Altering the edge chemistry of bicelles with peptoids.

ABSTRACT

Cell function is tied to the interactions that occur within and across the cell membrane. Therefore, understanding membrane-affiliated interactions is important to many biomedical applications. Advancing the body of knowledge about these interactions will lead to discoveries in biomarker detection and therapeutic targets for disease detection and treatment. Model membrane systems are an effective way to study membrane proteins for such discoveries, allowing for stable protein structure and maintaining native activity. Bicelles, disc-shaped lipid bilayers created by combining long- and short-chain phospholipids, are the model membrane system of focus in this study. Bicelles are accessible from both sides and have a wide size range, which makes them attractive for studying membrane interactions without affecting function. In this work, bicelles were functionalized with peptoids to alter the edge chemistry. Peptoids are suitable for this application because of the large diversity of available side chain chemistries that can be easily incorporated in a sequence-specific manner. The peptoid sequence consists of three functional regions to promote insertion into the edge of bicelles. The insertion sequence at the C-terminus contains two alkyl chains and two hydrophobic, chiral aromatic groups that anchor into the bicelle edge. The facially amphipathic helix contains chiral aromatic groups on one side that interact with the lipid tails and positively charged groups on the other side, which interact with the lipid head groups. Thiol groups are included at the N-terminus to allow for visualization of peptoid location in the bicelle. Bicelle morphology and size were assessed by transmission electron microscopy (TEM) and dynamic light scattering (DLS).
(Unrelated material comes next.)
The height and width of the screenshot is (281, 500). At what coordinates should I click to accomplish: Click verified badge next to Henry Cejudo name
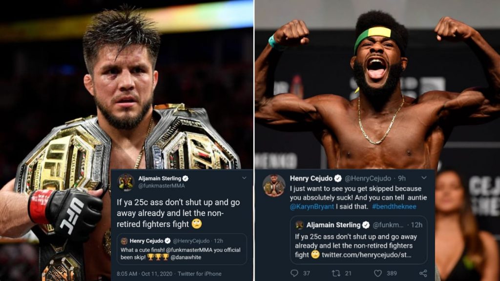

Peptoid location in the bicelle was determined by attachment of gold nanoparticles, which confirmed preferential incorporation of the peptoid into the bicelle edge with 82% specificity. Additionally, the peptoid-functionalized bicelles are of similar size and morphology to non-functionalized bicelles. Results from this study show that peptoid-functionalized bicelles are a promising model membrane system with potential applications in biosensors or bioseparations.